ERCA officials said the Ministry, which issues directives and regulations relating to revenue and customs, has issued the approved directive paving the way for a 10 percent tax to be collected on dividends, either distributed or transferred to retained earnings.
Since ERCA requested companies to pay tax on retained earnings last October, several business community members challenged the new scheme on the basis that the request did not have any legal framework.
Some had planned to go to court to contest the issue.
However, in June 2013, at a private-public partnership conference chaired by Prime Minister Hailemariam Desalegn, MoFED Minister, Sufian Ahmed, said companies should not be required to pay tax on retained earnings.
Officials from MoFED and ERCA told Capital after the meeting that tax revenue from retained earnings will not be dropped and companies had to pay up to expedite government development projects. At the meeting on Monday, organized by the Addis Ababa Chamber of Commerce and Sectoral Associations (AACCSA) in collaboration with ERCA, officials said MoFED sent a directive in early August which ordered companies to pay tax on their retained earnings.

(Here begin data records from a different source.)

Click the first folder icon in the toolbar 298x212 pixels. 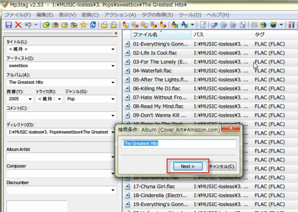[x=46, y=24]
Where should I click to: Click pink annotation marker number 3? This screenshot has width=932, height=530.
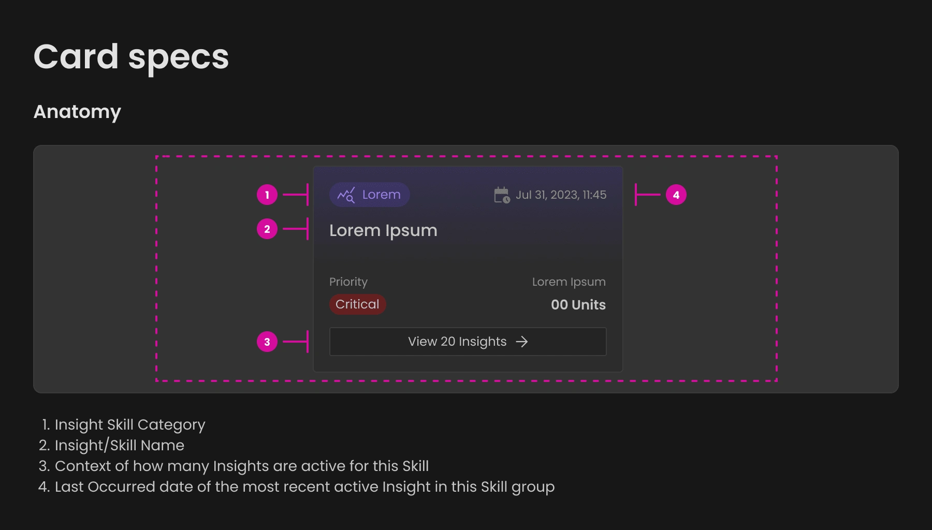tap(267, 342)
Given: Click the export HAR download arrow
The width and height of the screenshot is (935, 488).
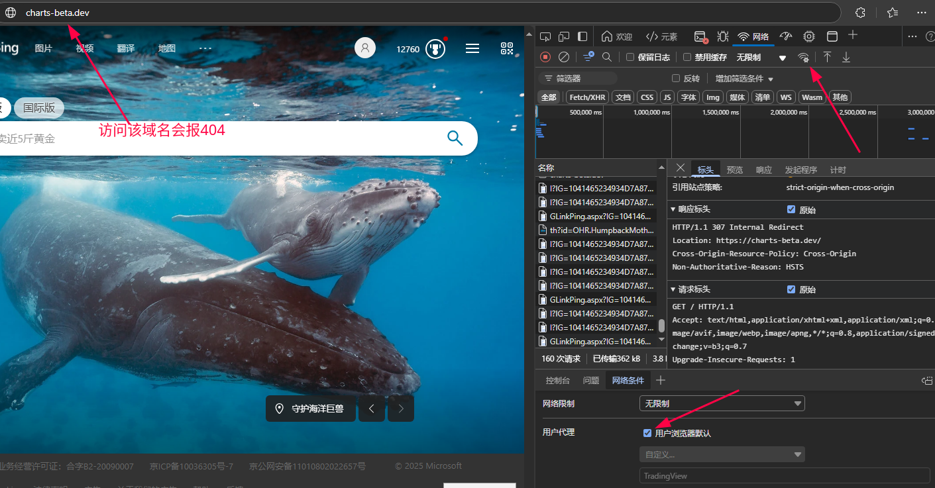Looking at the screenshot, I should tap(846, 58).
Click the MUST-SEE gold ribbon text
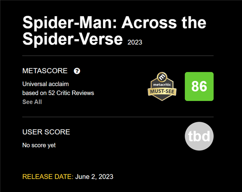Viewport: 242px width, 192px height. [x=162, y=91]
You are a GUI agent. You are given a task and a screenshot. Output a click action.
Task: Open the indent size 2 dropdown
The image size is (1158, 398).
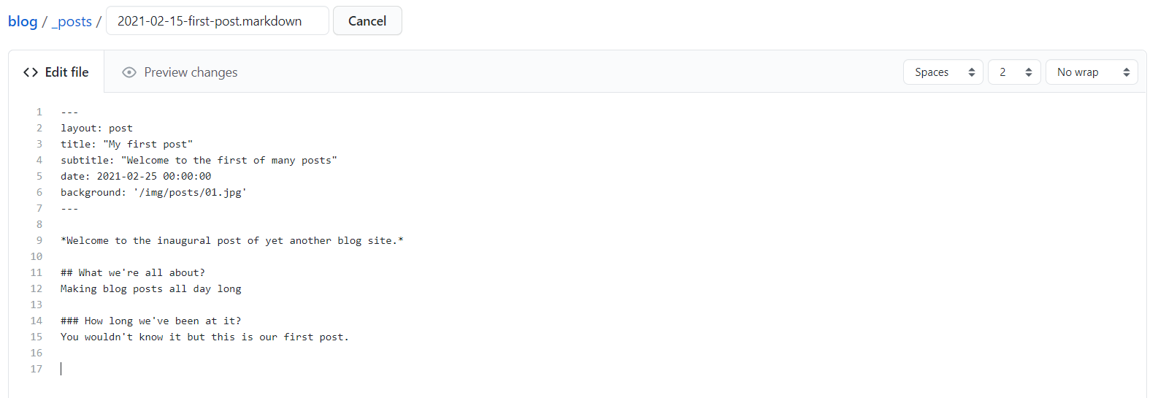tap(1014, 72)
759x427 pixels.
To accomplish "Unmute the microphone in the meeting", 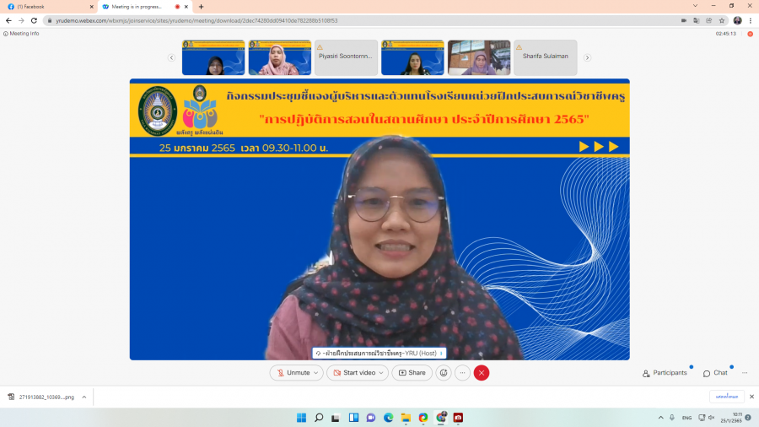I will [292, 373].
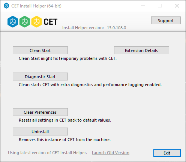Viewport: 186px width, 162px height.
Task: Open Extension Details
Action: [141, 51]
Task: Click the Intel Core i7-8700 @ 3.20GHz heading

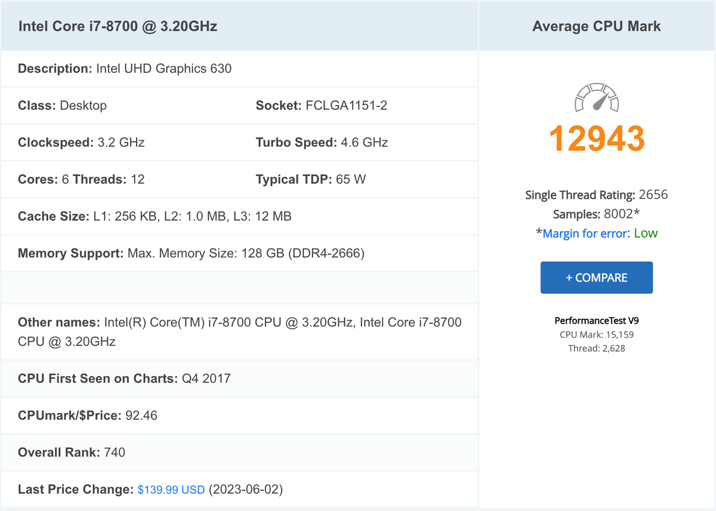Action: [118, 26]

Nebiyu Samuel, Advisor to the Director General of ERCA on tax issues, told Capital that the government has made a decision to implement the directive, but companies who want to go to court to find a solution can go ahead and try it.
According to the directive, companies have to disclose whether they have invested or distributed dividends within the coming 12 months of the end of a fiscal year.
“If companies do not disclose their report within the specific period, it will be considered as if they have distributed dividends for shareholders and therefore they will be required to pay the necessary 10 percent tax,” ERCA Director General Beker Shale explained at Monday’s meeting.
The private sector has continued its opposition to the government’s new scheme, although some participants at the meeting said they accepted the decision and called for the reporting period to be extended.
“12 months is not a sufficient period of time for company shareholders to decide whether to reinvest in the company, other investments or to take their dividends, so it will be better to give companies more time for reporting their shareholders decision,” said one participant.
Others suggested that the government should give upto three years for reporting.
But ERCA officials rejected the business community’s view.
“Government money will accrue or remain in the hands of the private sector for too long if we change the reporting period. The tax is needed to subsidise government mega projects on time. Due to that pertinent fact, it is not acceptable to extend the reporting time by more than 12 months,” an ERCA official explained.
According to information obtained from ERCA, the Authority has identified almost 1,500 companies who are required to pay the levied tax and currently one-third of them have settled.
Even though on several occasions ERCA said there is no gap in the law to implement the collection of this tax, experts on the sector and the business community have blamed government offices for its implementation without the backing of the law. But the government argued that MoFED has a right to provide clarification on tax-related laws and other financial issues.
Some experts who spoke to Capital said it was better if MoFED had clarified and issued the directive which would allow the government to collect tax from retained earnings rather than allow ERCA to push the private sector into paying the tax without explaining the controversial law (the 2002 Income Tax proclamation, section 5, article 34).
Although the tax claimed by the Authority is 10 percent of the accumulated net profit that will be divided between shareholders or owners, ERCA has also claimed interest as well as penalties on unpaid tax since the 2004/05 fiscal year, when it launched its accrued dividend tax collection campaign in December 2012.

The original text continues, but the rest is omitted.